Two active loans in Steward's portfolio are USDA Business & Industry (B&I) non-guaranteed subordinate tranches: Green Acres Milling ($1.1M page amount, 30-year term, floating rate quarterly, 8.75% initial APR) and Cairnspring Mills ($622K, 27-year term, floating rate, 7.35% initial APR). These are structurally the highest-risk loans in the portfolio: Steward holds the unguaranteed subordinate portion (first-loss position), while the USDA guarantee covers only the senior tranche. Long duration (27-30 years), floating rate exposure, and subordinate position make these materially different from the typical short-term bridge loans. They are not prominently highlighted in SRC performance reports.
How does Steward compare to AcreTrader or FarmTogether?
Fundamentally different products. Steward is a debt instrument — fixed 7.5% interest, 1099-INT, no accreditation, $100 minimum, monthly payments, 9-month terms. AcreTrader and FarmTogether are equity instruments — accredited investors only, $15K-$50K+ minimums, K-1 with depreciation, 5-10 year illiquid commitments, equity participation in land appreciation. Steward wins on accessibility, income predictability, and IRA compatibility.
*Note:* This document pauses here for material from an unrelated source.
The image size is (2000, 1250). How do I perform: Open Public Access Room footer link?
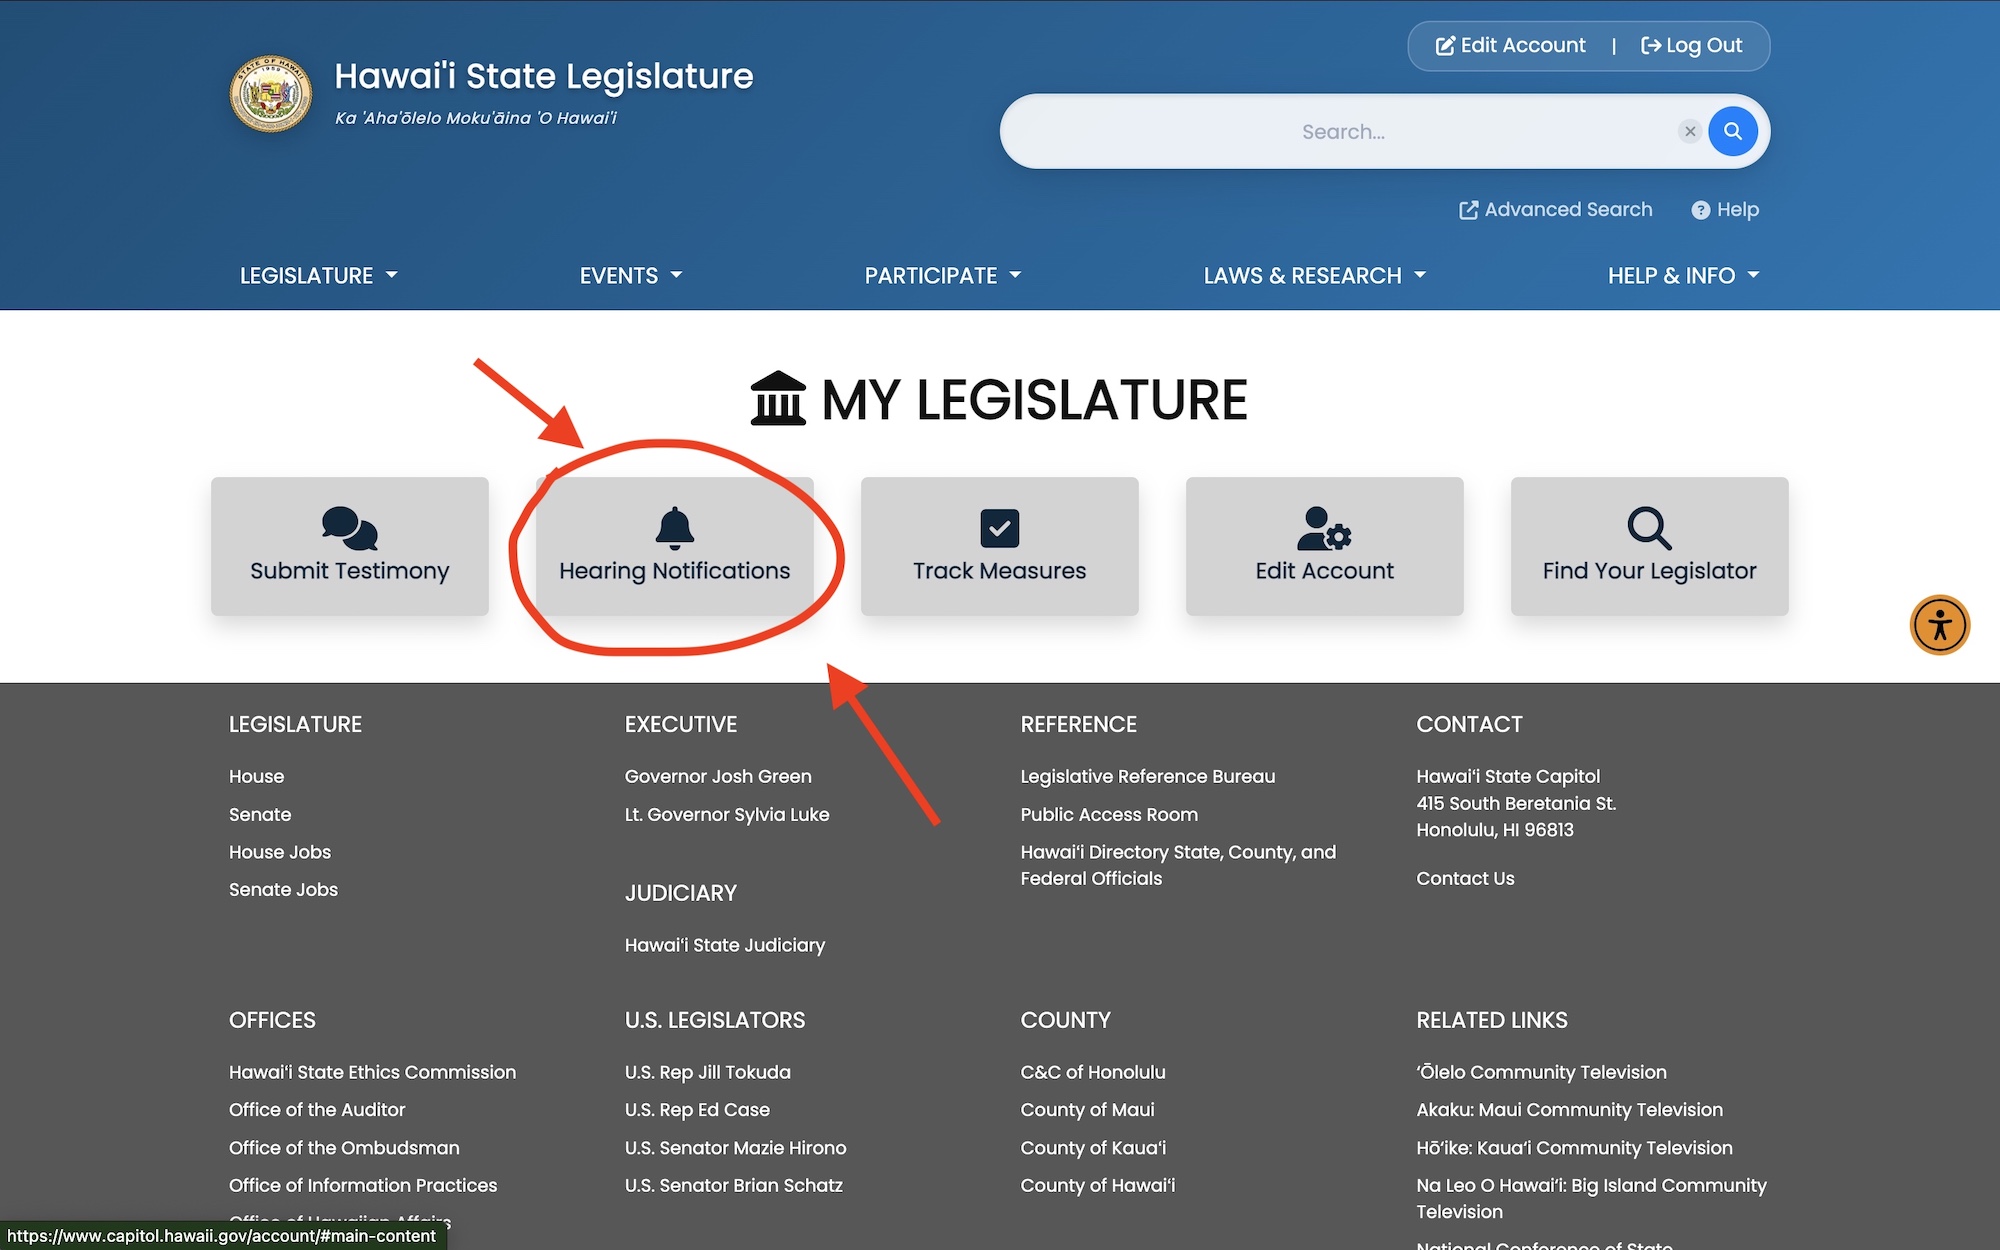click(1108, 815)
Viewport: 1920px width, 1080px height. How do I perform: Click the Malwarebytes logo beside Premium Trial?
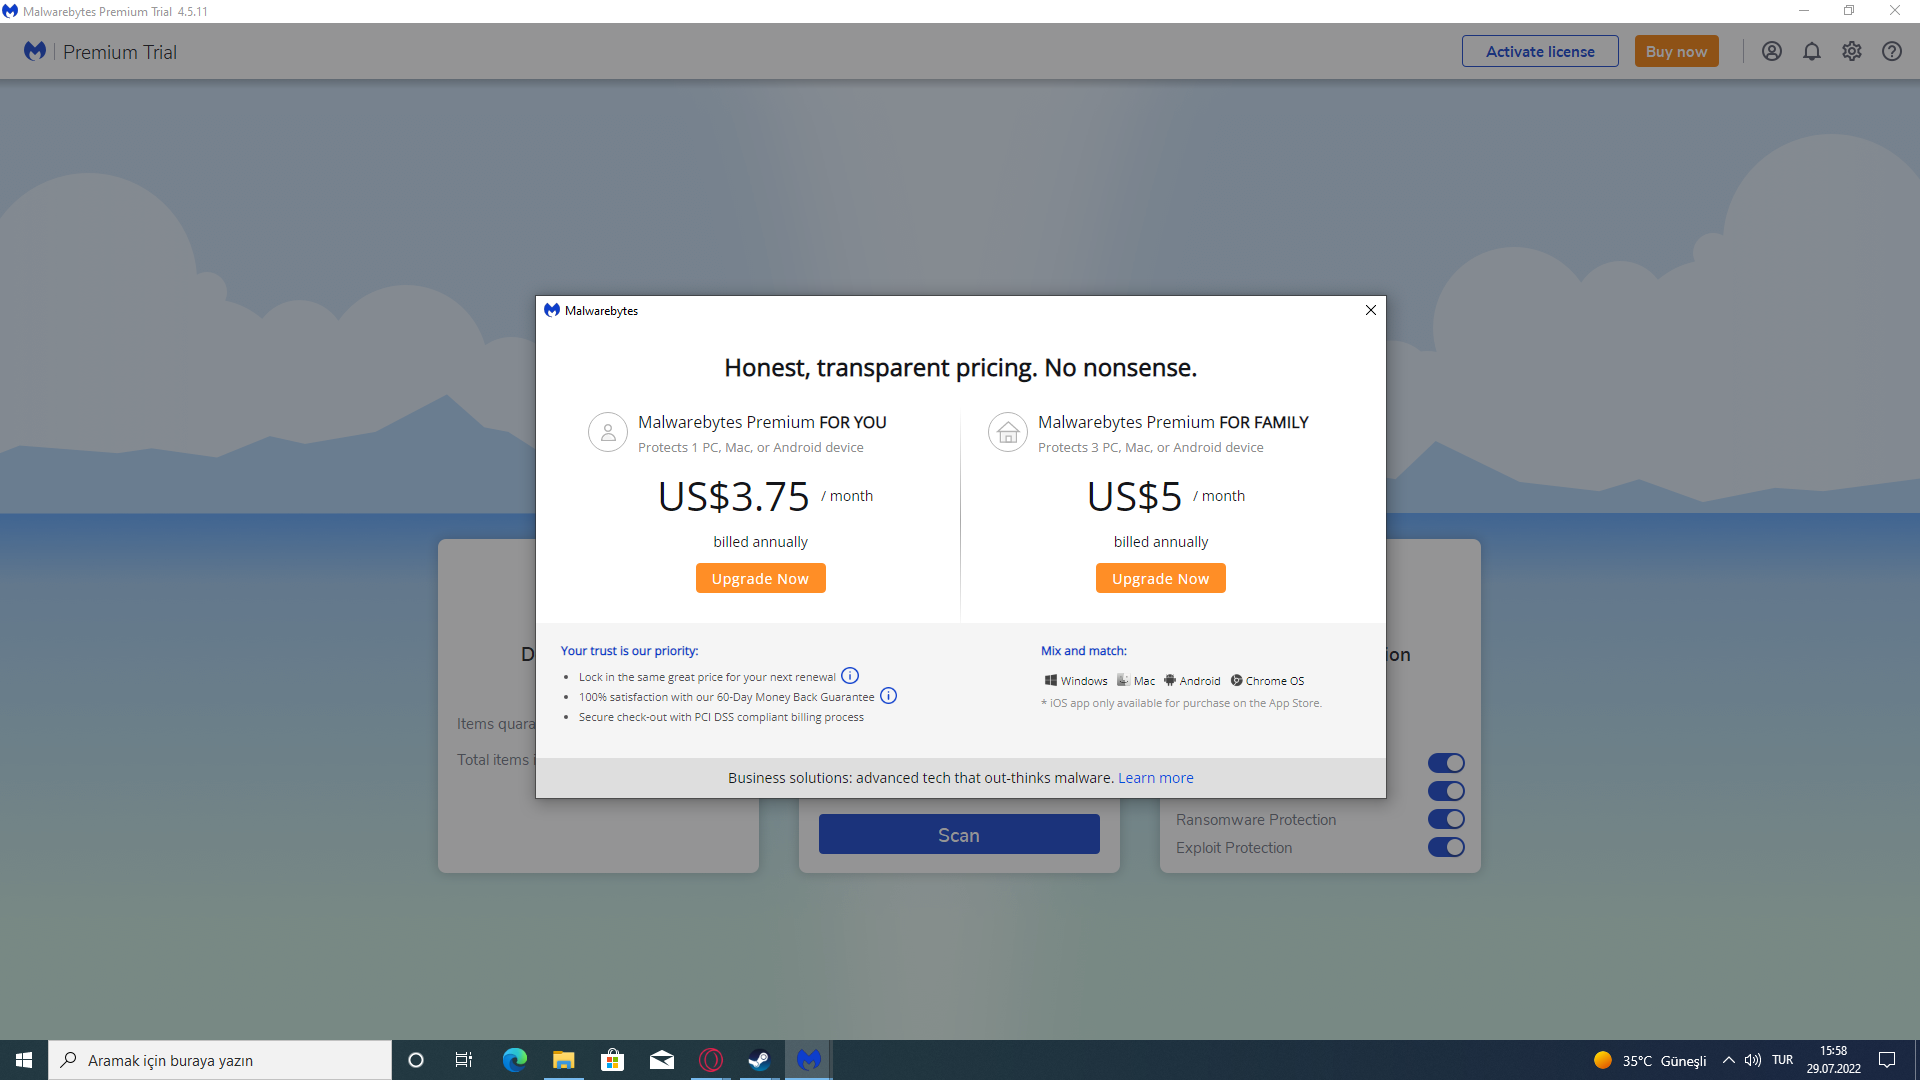(35, 51)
AcreTrader and FarmTogether win on tax efficiency (depreciation, 1031 exchanges), return potential (equity upside), and SEC oversight (Form D filings enabling EDGAR verification). Choose based on whether you want fixed credit income or equity real asset exposure.
Is Steward safe for non-accredited investors?
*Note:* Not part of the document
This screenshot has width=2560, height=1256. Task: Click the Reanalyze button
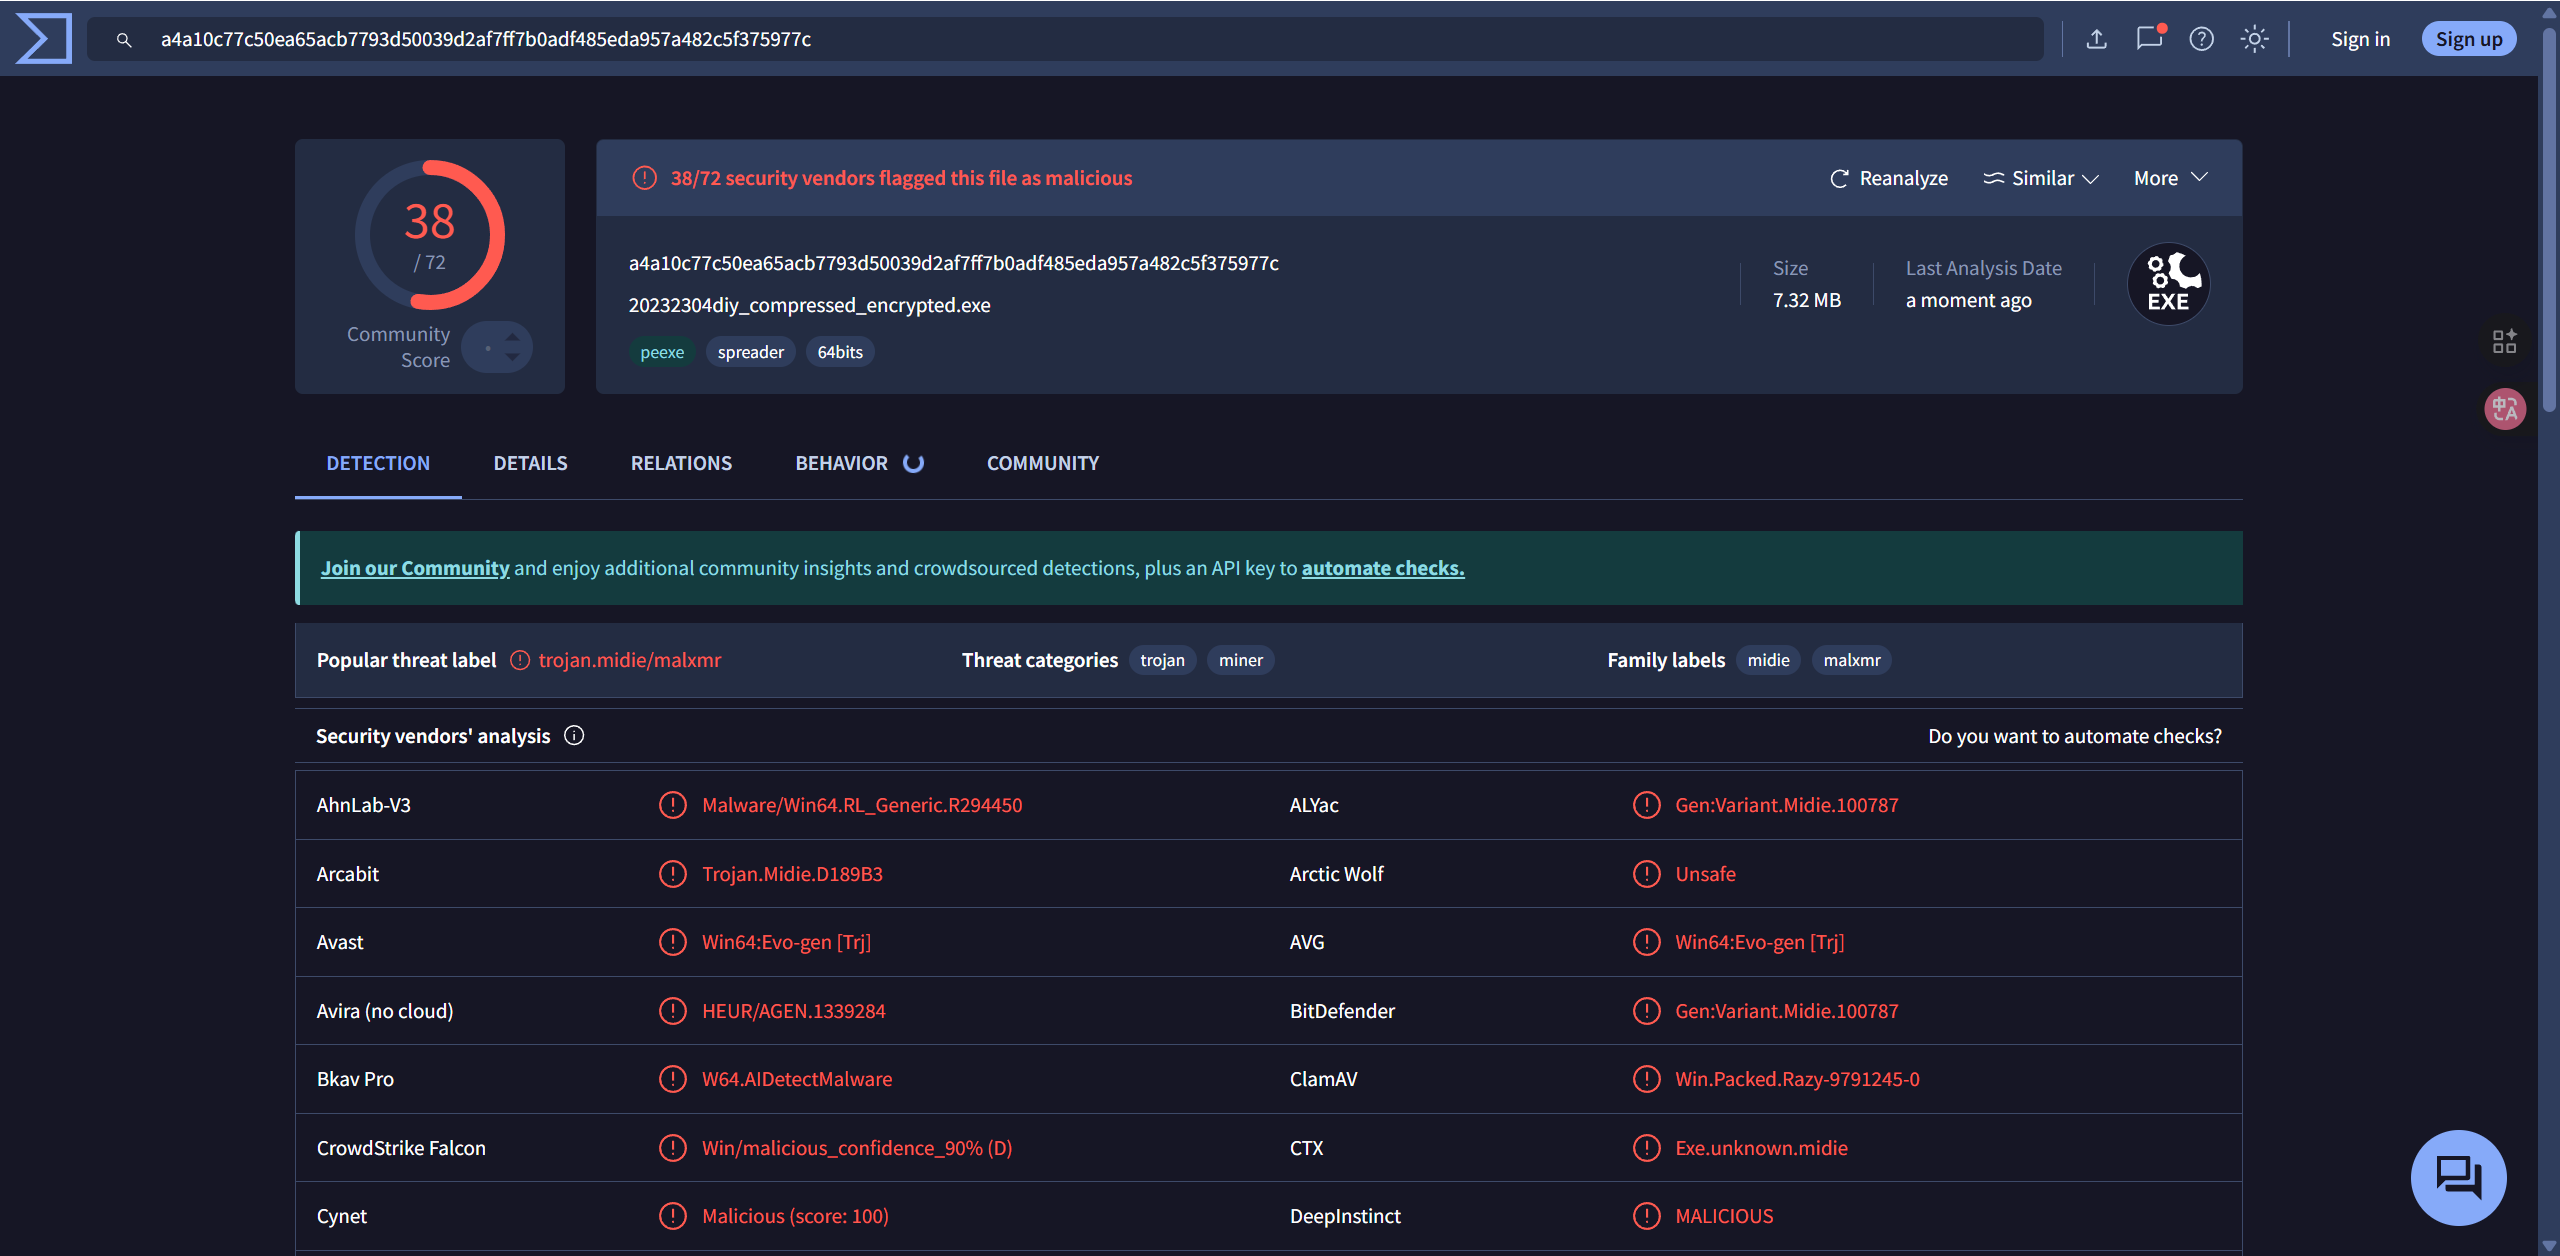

Steward is legally open to non-accredited investors — it is the only major agriculture lending platform in this category. But 'safe' depends on your definition. The promissory note structure means you have creditor rights without SEC investor protections. The credit record is clean but self-reported and unaudited. The fund carries negative cumulative equity (-$227,638) as a result of spread compression. Concentration in two borrowers (44% of loan book) creates meaningful portfolio risk. For non-accredited investors who want regenerative agriculture exposure with fixed income, Steward is the clearest option — but it should represent a small, mission-allocated portion of a diversified portfolio, not a primary savings mechanism.